====== SUPPLIED MATERIAL

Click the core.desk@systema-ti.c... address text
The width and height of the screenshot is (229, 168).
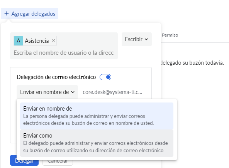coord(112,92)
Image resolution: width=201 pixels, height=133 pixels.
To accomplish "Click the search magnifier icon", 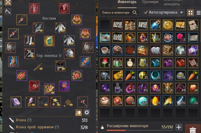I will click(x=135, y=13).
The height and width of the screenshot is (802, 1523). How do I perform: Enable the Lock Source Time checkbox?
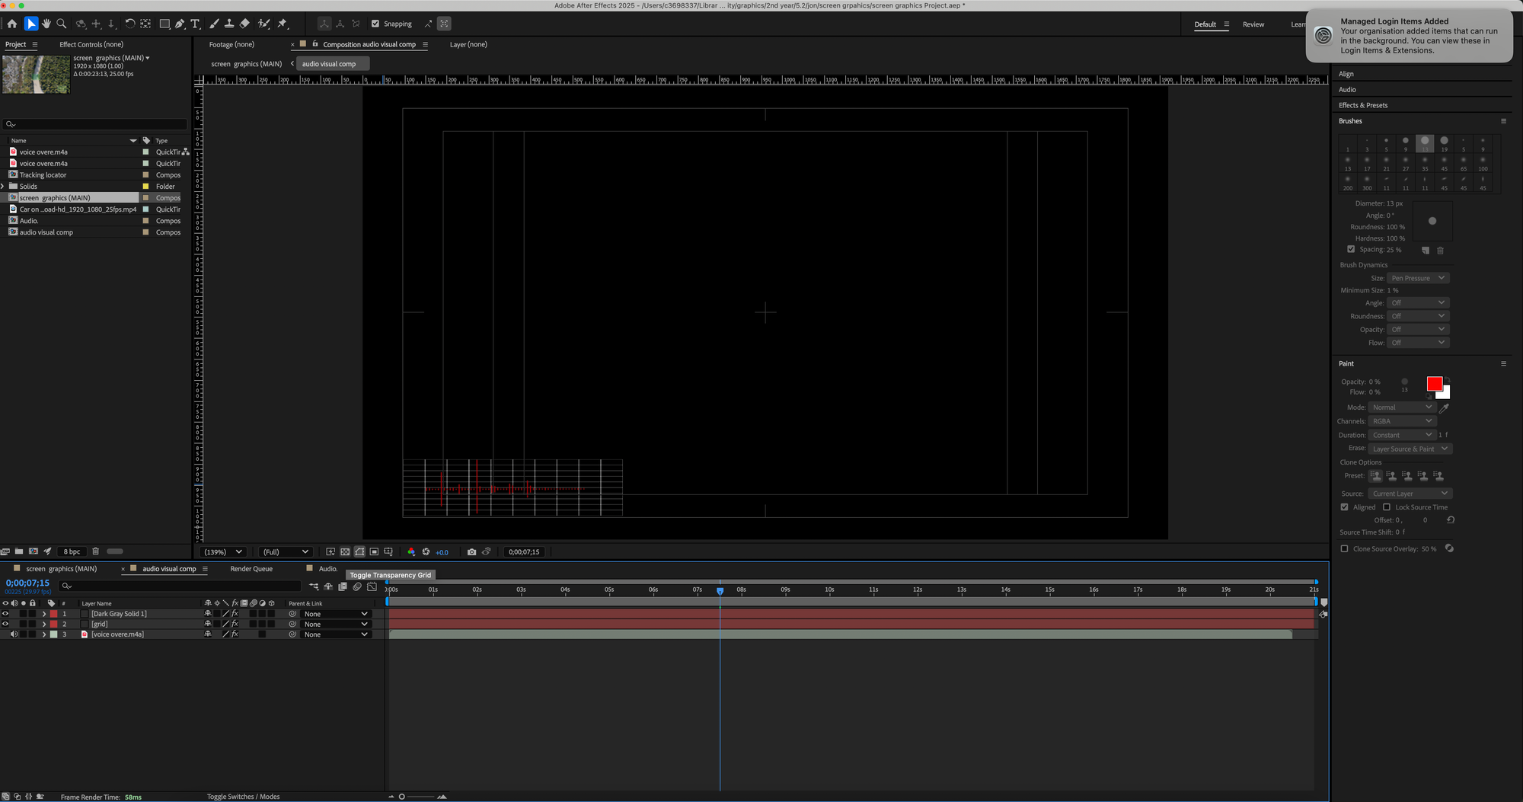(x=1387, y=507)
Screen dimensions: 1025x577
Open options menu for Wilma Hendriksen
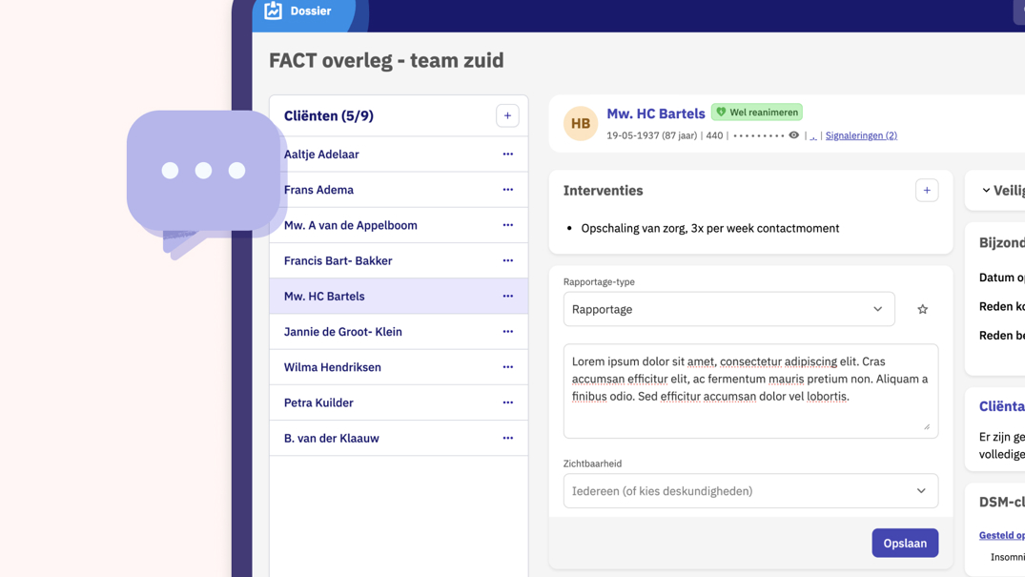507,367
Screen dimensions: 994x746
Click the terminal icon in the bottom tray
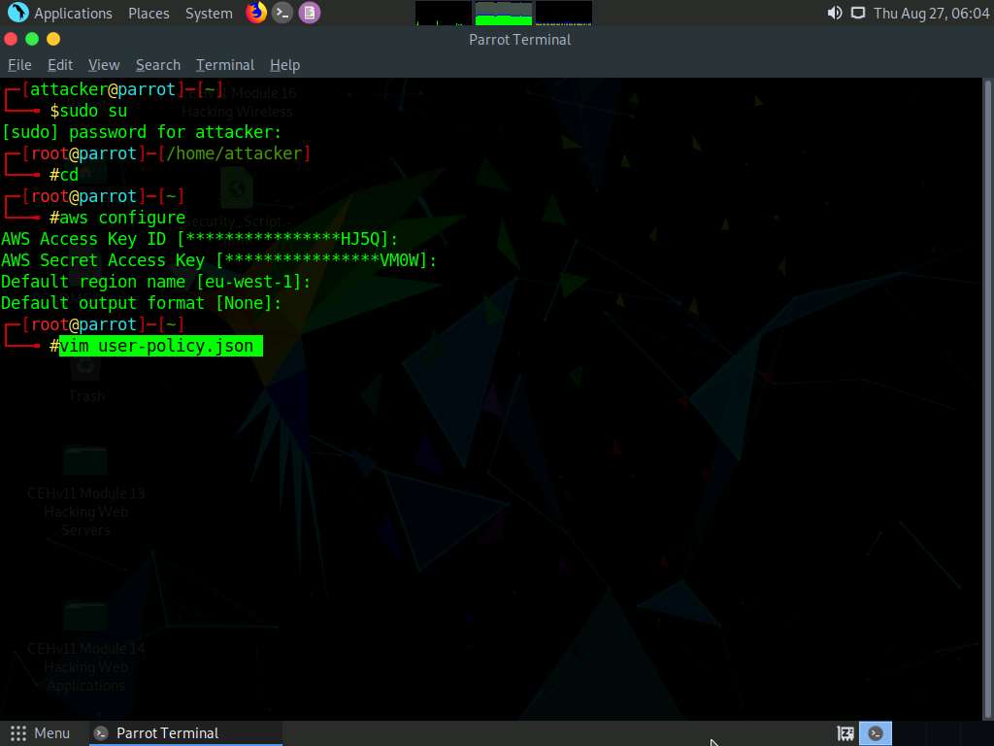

============

▸ REQUIREMENT:
The answer should consist of every line from the listing above that includes the word "dimensions".

▸ ANSWER TO THIS EXERCISE:
Screen dimensions: 1025x577
Screen dimensions: 994x746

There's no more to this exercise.